Directions for this task ▸ Format the data below as a JSON list of strings, one string per line and no blank lines, starting with the line that contains "Image resolution: width=696" and continuing through the line that contains "(x=14, y=44)", both included.

The data ▸

========================================================================

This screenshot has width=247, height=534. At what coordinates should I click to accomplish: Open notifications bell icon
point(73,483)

========================================================================

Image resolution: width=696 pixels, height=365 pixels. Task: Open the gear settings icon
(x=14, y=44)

========================================================================

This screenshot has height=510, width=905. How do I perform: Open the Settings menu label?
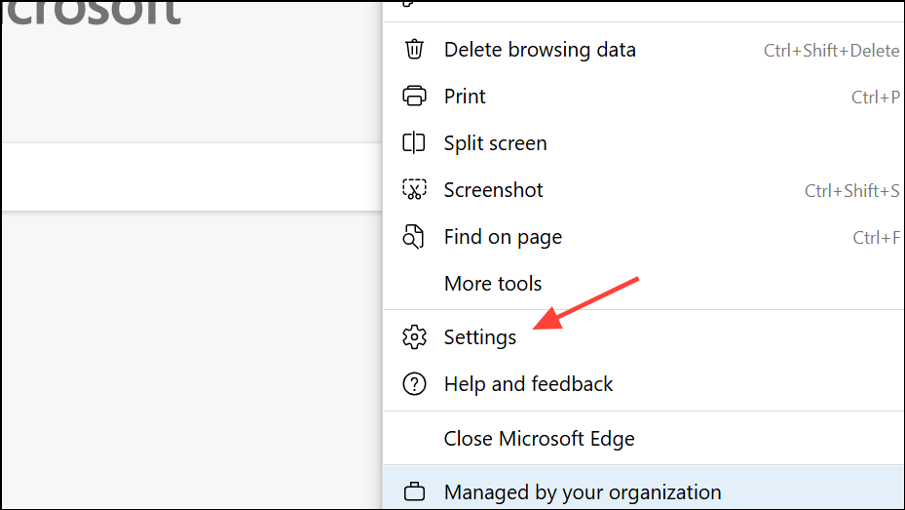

========================================================================

Correct answer ▸
[
  "Image resolution: width=696 pixels, height=365 pixels. Task: Open the gear settings icon",
  "(x=14, y=44)"
]